| WHAT THIS EXERCISE ASKS |
A. In the forum thread, what does AngryandUsed tell canttrustu to start soon?
B. Write out the stretch of the forum thread from "How does he" through "(Mar 7, 2012)".

| QUOTED TEXT |
It does and it doesnt. I makes me feel like Im living with and have been living with a stranger. It sucks for sure. He tells me he loves me and I think in my head "do you?"


----------



## AngryandUsed (Jun 23, 2011)

canttrustu said:


> Au, Indelible indeed. Forgiveable is the question?


From your start of the thread, I understand that you are not yet into forgiving. Thats why you should start 180 soon.

How does he say i love you, now? 

There are cases of hysterical bonding after an A. In some cases, WS say these things to deter BS to take revenge or other drastic measures. You need to be vigilant. Dont take things on face value.
_Posted via Mobile Device_


----------



## phantomfan (Mar 7, 2012)

canttrustu said:


> I just dont understan how you can have an EA and say you love your spouse??? He swears he loves me with all his heart, then why on earth would he put me through this?? Does it mean he doesnt love me or can he love me and still do this?:scratchhead:


It's not about you, your feelings or the damage done. That's the hard part. I love my wife very much but "our" relationship had been primed for an EA or PA for some time. I think the "itch" that most people wouldn't scratch gets very real when your needs aren't met and you're starving, whatever those unmet needs are. I felt like the starving children with a protruding belly surrounded by flies on the save the children commercials. I resisted going out and looking for what I needed elsewhere but I had very serious thoughts about doing it because I didn't see any hope. Things were "too comfortable" to change and everything I had tried to do to communicate my needs fell on deaf ears or things didn't get better. We didn't understand each other and were out of sync in a very major way.

| INFORMATION SUPPLIED |
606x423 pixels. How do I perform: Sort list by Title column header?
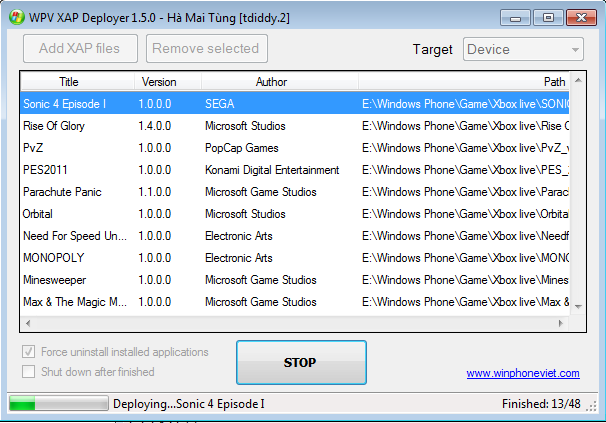click(69, 82)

| THE ANSWERS |
A. The 180.

B.
How does he say i love you, now? 

There are cases of hysterical bonding after an A. In some cases, WS say these things to deter BS to take revenge or other drastic measures. You need to be vigilant. Dont take things on face value.
_Posted via Mobile Device_


----------



## phantomfan (Mar 7, 2012)